→ Assigned task: Give back an exact copy of the lines in the records below, from the line that has "This screenshot has width=1176, height=1014." through the line that has "You are a computer-use agent. Screen", and nothing besides.

→ Available records:
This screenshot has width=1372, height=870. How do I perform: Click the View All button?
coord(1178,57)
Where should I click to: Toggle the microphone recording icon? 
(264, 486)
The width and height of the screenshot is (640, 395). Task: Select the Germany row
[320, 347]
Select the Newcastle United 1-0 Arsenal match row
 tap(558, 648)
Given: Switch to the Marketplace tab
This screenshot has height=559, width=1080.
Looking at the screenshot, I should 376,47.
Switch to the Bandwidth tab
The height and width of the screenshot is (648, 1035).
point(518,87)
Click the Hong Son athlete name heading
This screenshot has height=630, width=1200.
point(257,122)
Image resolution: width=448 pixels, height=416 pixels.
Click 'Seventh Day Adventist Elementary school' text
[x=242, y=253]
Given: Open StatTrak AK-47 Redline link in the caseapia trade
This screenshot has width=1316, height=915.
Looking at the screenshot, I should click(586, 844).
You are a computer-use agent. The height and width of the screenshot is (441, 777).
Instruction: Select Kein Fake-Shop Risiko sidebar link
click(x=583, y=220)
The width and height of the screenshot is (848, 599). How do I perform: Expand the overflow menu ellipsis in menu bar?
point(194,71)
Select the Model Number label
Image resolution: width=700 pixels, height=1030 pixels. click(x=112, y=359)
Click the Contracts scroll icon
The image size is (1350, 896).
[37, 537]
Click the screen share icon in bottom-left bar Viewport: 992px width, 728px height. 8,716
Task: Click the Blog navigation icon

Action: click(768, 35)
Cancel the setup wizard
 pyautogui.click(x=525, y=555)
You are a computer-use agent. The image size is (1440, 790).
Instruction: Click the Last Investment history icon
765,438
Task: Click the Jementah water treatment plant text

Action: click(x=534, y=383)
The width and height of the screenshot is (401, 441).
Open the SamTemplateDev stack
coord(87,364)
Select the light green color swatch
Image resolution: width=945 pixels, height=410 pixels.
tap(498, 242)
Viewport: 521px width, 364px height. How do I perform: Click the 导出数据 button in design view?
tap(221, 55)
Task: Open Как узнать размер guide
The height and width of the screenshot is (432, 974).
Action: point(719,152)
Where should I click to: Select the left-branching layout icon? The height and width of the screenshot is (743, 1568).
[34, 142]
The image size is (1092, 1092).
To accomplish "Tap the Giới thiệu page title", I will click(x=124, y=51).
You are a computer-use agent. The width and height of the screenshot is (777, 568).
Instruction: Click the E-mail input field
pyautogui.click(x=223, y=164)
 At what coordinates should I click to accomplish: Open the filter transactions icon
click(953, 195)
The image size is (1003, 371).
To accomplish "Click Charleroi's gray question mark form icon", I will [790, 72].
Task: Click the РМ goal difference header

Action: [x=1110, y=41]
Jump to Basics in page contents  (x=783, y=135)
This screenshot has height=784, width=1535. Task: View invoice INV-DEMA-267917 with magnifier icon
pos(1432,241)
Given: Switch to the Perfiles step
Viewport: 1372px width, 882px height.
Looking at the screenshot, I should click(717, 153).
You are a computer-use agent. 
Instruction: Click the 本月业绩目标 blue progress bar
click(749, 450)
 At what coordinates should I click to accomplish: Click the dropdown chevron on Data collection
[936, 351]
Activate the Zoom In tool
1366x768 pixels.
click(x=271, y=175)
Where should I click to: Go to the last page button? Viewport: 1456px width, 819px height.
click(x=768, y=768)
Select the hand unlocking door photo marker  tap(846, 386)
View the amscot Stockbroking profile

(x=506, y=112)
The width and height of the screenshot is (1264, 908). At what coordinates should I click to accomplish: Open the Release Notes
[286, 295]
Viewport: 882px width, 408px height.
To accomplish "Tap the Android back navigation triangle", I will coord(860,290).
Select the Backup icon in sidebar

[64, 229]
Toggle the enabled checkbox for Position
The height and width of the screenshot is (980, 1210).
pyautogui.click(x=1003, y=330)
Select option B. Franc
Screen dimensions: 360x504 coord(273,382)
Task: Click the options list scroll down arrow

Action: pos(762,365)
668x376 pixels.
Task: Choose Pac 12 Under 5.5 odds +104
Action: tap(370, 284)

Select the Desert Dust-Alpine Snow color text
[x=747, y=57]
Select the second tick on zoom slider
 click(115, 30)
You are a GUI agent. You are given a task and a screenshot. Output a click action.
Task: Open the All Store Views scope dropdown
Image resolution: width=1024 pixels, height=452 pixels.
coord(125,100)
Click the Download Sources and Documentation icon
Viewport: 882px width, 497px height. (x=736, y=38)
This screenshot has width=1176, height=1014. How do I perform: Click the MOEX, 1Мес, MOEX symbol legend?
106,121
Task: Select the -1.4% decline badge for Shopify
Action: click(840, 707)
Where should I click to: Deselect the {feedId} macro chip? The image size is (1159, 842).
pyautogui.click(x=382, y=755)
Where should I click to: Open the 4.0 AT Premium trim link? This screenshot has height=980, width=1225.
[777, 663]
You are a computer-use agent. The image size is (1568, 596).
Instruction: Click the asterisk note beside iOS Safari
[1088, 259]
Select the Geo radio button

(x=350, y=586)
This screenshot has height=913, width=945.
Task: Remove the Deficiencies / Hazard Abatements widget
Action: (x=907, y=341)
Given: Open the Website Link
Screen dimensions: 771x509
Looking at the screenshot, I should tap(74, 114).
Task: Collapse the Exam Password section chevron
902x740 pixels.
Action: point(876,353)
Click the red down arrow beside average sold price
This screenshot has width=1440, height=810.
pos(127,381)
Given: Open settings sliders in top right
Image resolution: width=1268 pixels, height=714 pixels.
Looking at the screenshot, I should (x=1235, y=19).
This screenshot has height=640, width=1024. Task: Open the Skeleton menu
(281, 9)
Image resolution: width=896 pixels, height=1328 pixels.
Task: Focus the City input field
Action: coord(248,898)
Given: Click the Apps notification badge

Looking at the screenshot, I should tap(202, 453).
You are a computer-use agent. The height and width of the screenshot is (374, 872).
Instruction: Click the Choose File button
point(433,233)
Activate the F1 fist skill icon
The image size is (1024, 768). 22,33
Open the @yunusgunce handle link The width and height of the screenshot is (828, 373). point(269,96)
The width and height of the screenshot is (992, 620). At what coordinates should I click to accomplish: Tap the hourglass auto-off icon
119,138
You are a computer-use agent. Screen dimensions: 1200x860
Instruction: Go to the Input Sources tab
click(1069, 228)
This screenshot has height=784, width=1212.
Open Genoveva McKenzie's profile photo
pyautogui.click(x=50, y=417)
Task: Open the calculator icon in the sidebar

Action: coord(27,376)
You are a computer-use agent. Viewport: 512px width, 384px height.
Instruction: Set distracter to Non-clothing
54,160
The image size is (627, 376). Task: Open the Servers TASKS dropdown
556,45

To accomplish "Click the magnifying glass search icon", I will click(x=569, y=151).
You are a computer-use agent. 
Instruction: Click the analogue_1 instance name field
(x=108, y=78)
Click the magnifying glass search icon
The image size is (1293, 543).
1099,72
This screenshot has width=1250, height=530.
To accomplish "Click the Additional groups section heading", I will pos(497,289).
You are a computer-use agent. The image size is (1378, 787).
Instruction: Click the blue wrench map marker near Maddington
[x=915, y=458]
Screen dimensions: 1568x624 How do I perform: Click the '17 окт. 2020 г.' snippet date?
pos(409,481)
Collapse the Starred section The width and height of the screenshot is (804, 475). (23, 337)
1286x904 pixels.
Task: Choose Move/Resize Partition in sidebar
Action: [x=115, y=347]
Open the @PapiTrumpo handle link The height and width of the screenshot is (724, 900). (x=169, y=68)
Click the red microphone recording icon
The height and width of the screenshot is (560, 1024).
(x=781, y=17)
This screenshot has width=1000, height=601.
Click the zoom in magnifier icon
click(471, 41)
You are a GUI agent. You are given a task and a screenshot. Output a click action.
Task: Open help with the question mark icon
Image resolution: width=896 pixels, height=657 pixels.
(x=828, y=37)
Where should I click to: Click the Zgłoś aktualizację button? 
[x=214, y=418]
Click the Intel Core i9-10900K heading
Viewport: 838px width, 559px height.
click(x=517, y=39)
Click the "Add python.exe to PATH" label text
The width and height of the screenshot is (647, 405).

→ Solution for this problem:
This screenshot has width=1176, height=1014. How do I perform: Click the MOEX, 1Мес, MOEX symbol legend?
106,121
Task: Select the -1.4% decline badge for Shopify
Action: click(840, 707)
Where should I click to: Deselect the {feedId} macro chip? The image size is (1159, 842).
pyautogui.click(x=382, y=755)
Where should I click to: Open the 4.0 AT Premium trim link? This screenshot has height=980, width=1225.
[777, 663]
You are a computer-use agent. The image size is (1568, 596).
Instruction: Click the asterisk note beside iOS Safari
[1088, 259]
Select the Geo radio button

(x=350, y=586)
This screenshot has height=913, width=945.
Task: Remove the Deficiencies / Hazard Abatements widget
Action: (x=907, y=341)
Given: Open the Website Link
Screen dimensions: 771x509
Looking at the screenshot, I should tap(74, 114).
Task: Collapse the Exam Password section chevron
902x740 pixels.
Action: point(876,353)
Click the red down arrow beside average sold price
This screenshot has width=1440, height=810.
pos(127,381)
Given: Open settings sliders in top right
Image resolution: width=1268 pixels, height=714 pixels.
Looking at the screenshot, I should (x=1235, y=19).
This screenshot has height=640, width=1024. Task: Open the Skeleton menu
(281, 9)
Image resolution: width=896 pixels, height=1328 pixels.
Task: Focus the City input field
Action: coord(248,898)
Given: Click the Apps notification badge

Looking at the screenshot, I should tap(202, 453).
You are a computer-use agent. The height and width of the screenshot is (374, 872).
Instruction: Click the Choose File button
point(433,233)
Activate the F1 fist skill icon
The image size is (1024, 768). 22,33
Open the @yunusgunce handle link The width and height of the screenshot is (828, 373). point(269,96)
The width and height of the screenshot is (992, 620). At what coordinates should I click to accomplish: Tap the hourglass auto-off icon
119,138
You are a computer-use agent. Screen dimensions: 1200x860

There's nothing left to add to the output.